* **Exercise requirements**: Print this span of the material below exactly: the line with "Screenshot is 1728x1535.", the line with "Refund Policy (304, 811)", and every line between them, but nothing else.

* **Extracted material**:
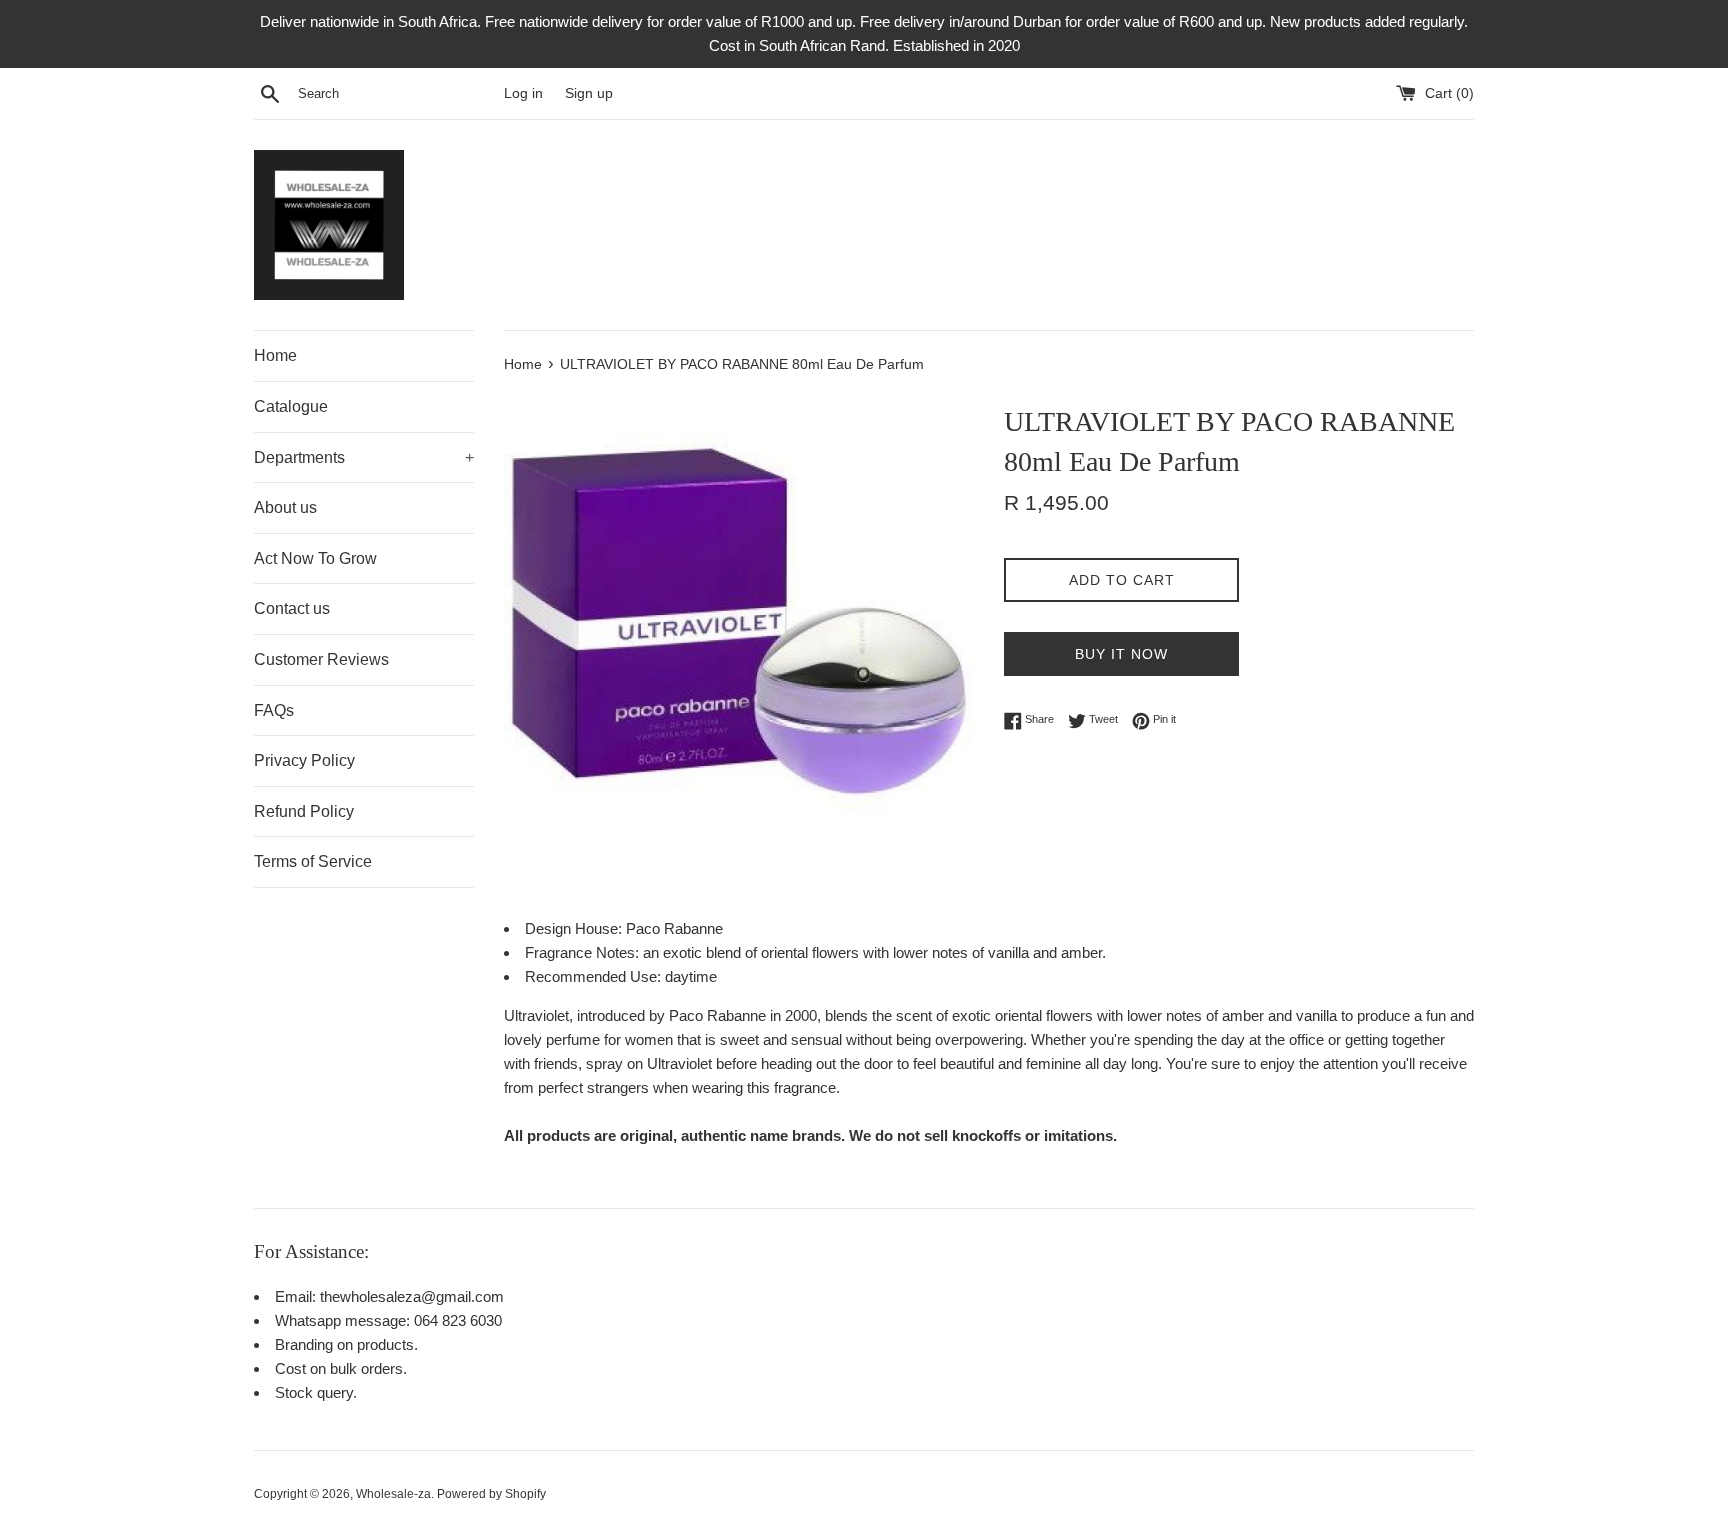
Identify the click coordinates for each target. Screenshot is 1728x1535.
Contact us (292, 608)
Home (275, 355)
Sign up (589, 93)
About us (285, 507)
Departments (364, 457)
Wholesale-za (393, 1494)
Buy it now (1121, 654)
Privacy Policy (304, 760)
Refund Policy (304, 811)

--

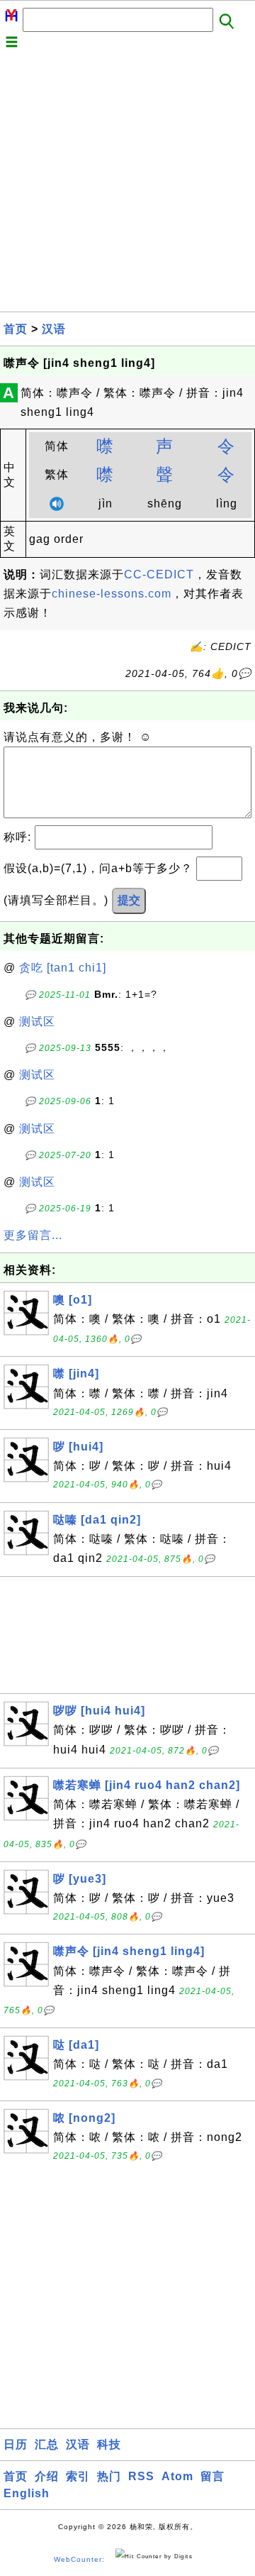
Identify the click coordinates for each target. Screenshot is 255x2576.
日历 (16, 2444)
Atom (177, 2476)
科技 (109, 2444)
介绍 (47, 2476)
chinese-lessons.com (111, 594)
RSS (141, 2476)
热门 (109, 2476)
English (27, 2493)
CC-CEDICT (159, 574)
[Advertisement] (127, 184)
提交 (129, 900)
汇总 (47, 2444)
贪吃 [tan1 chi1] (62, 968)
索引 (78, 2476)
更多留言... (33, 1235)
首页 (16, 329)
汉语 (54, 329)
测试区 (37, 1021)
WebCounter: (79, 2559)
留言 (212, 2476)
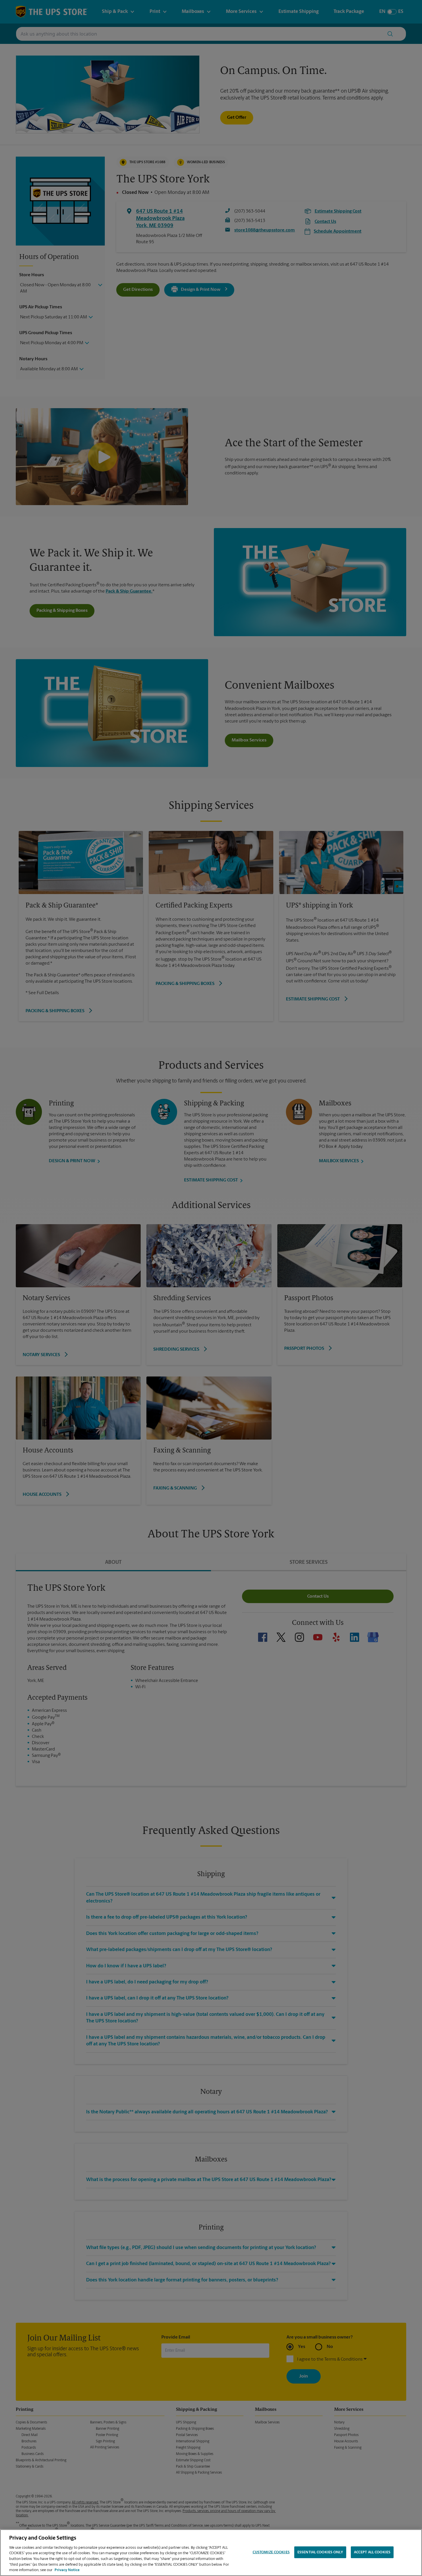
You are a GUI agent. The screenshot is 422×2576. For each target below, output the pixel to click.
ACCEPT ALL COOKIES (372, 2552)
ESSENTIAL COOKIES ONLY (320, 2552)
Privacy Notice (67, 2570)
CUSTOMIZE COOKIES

---

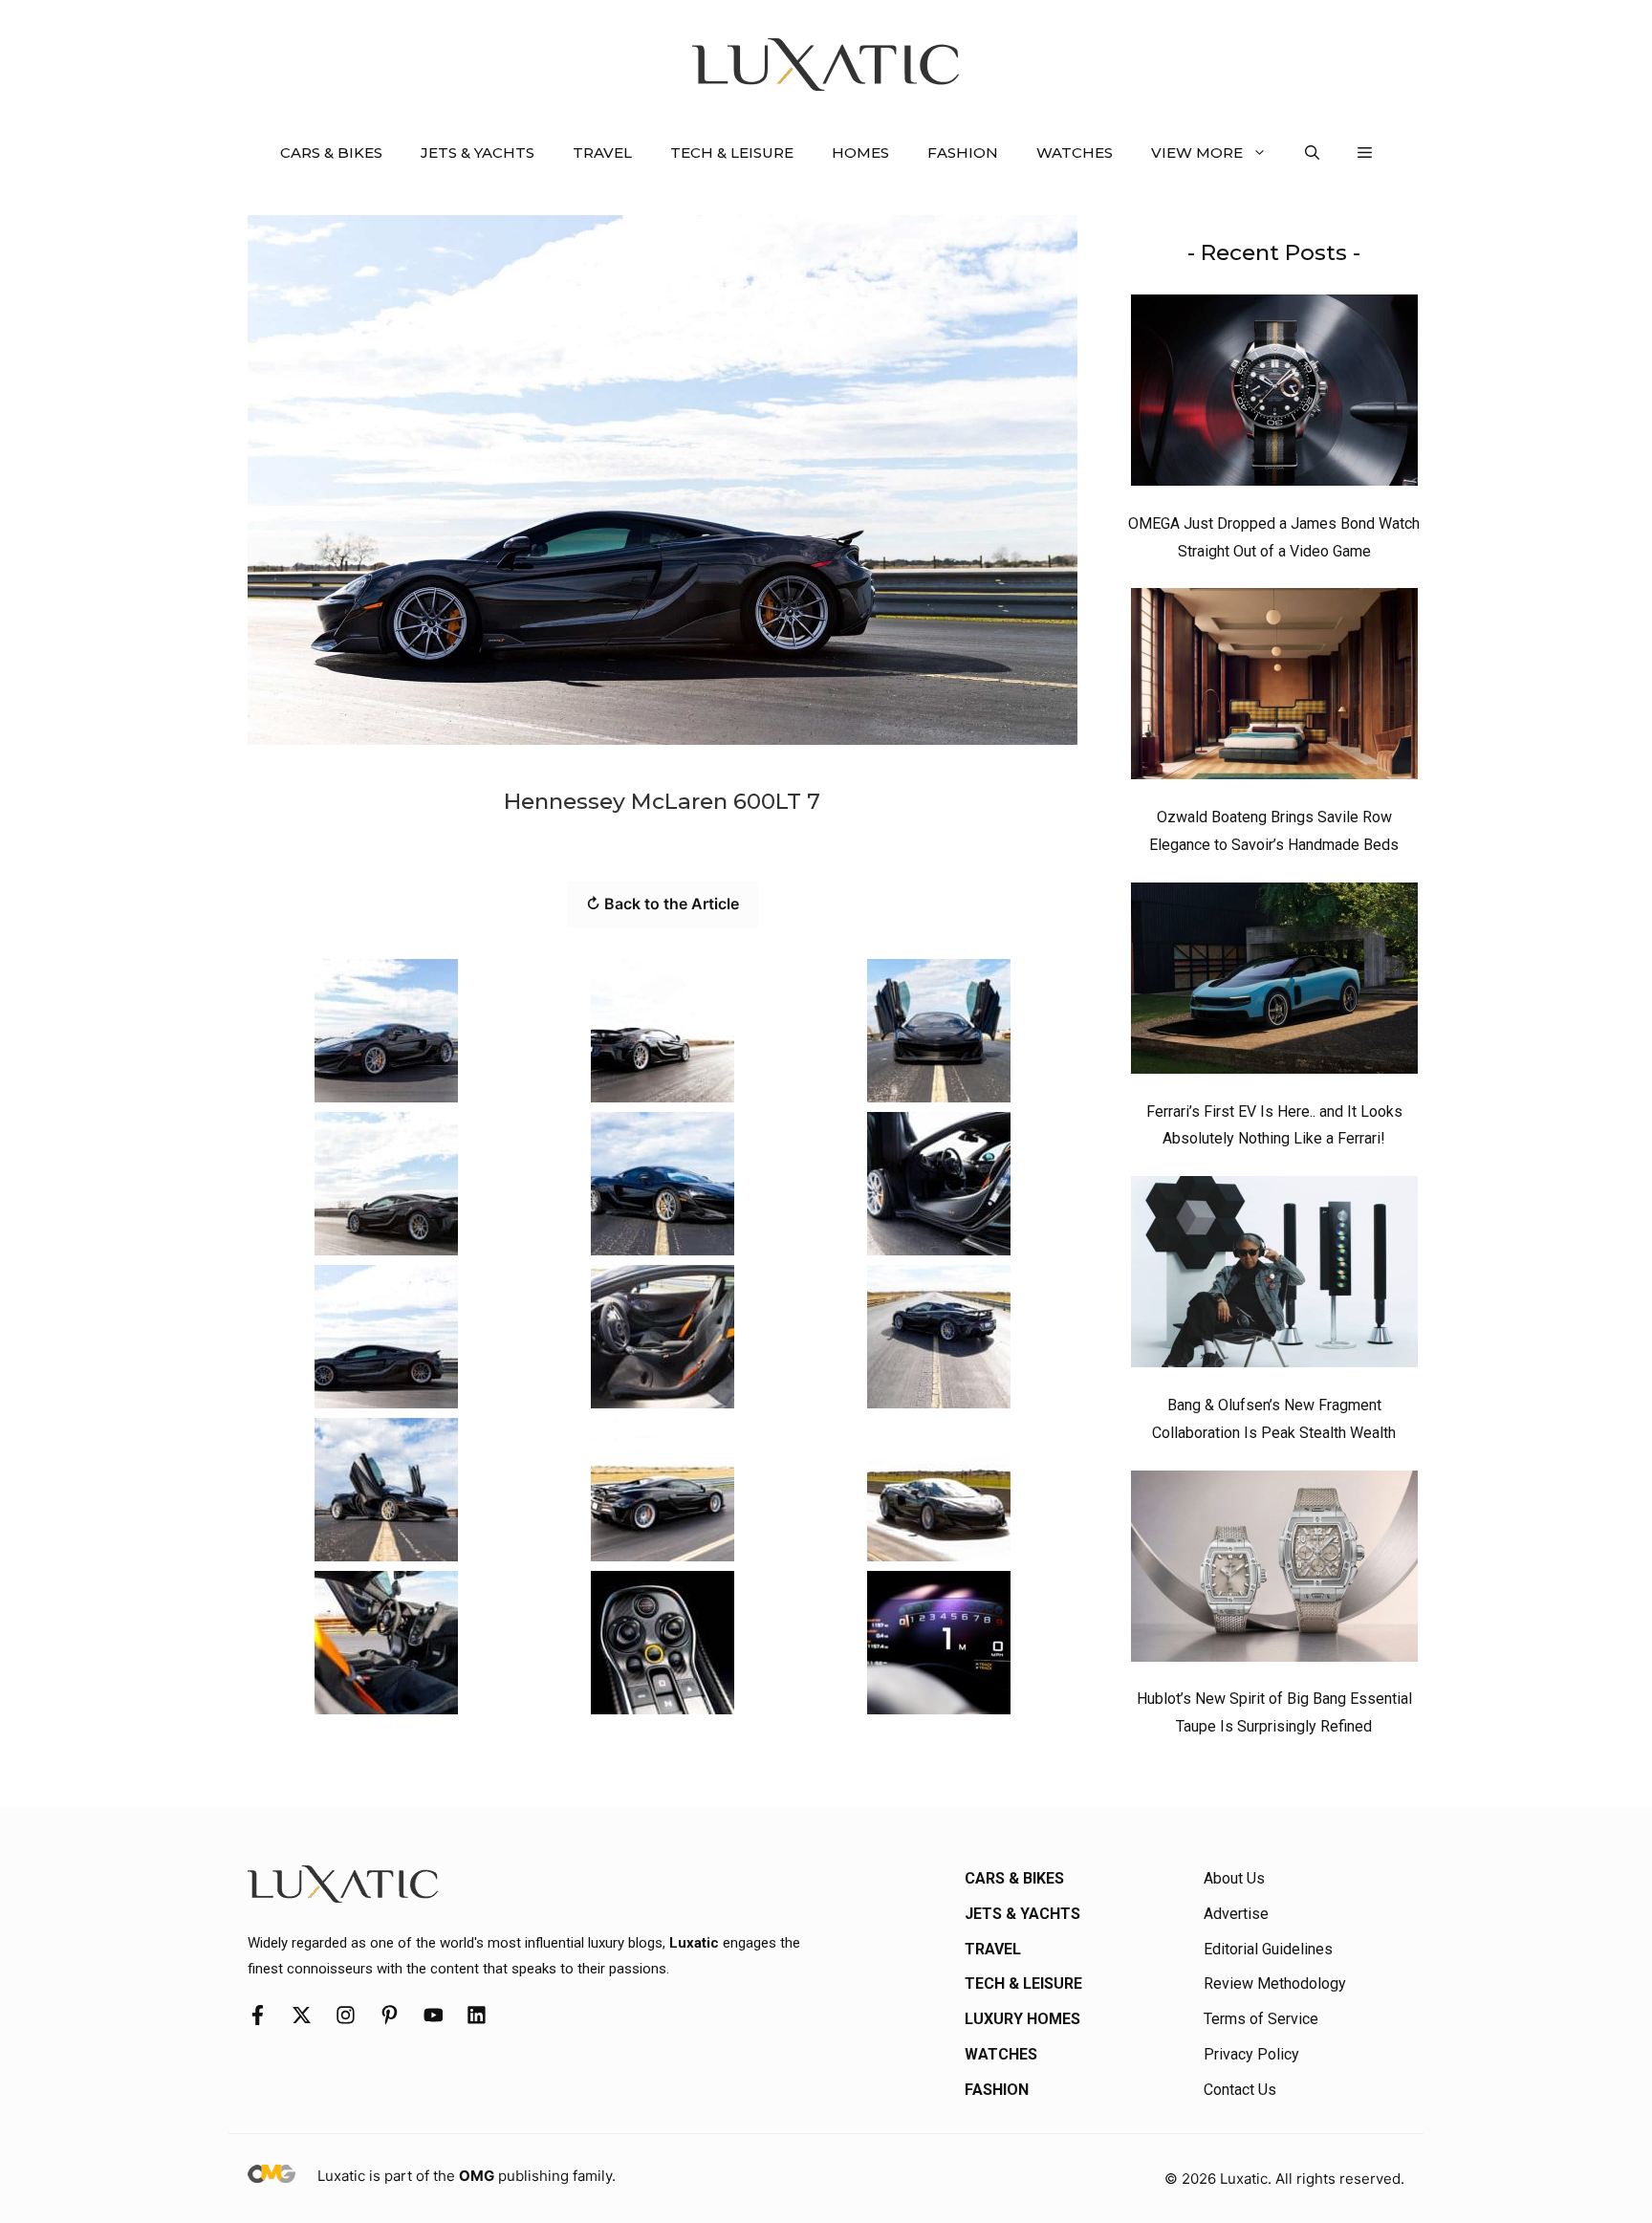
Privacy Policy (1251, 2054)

* **Solved problem**:
Identify the click coordinates for each target. Screenshot is 1728x1535.
Contact us (292, 608)
Home (275, 355)
Sign up (589, 93)
About us (285, 507)
Departments (364, 457)
Wholesale-za (393, 1494)
Buy it now (1121, 654)
Privacy Policy (304, 760)
Refund Policy (304, 811)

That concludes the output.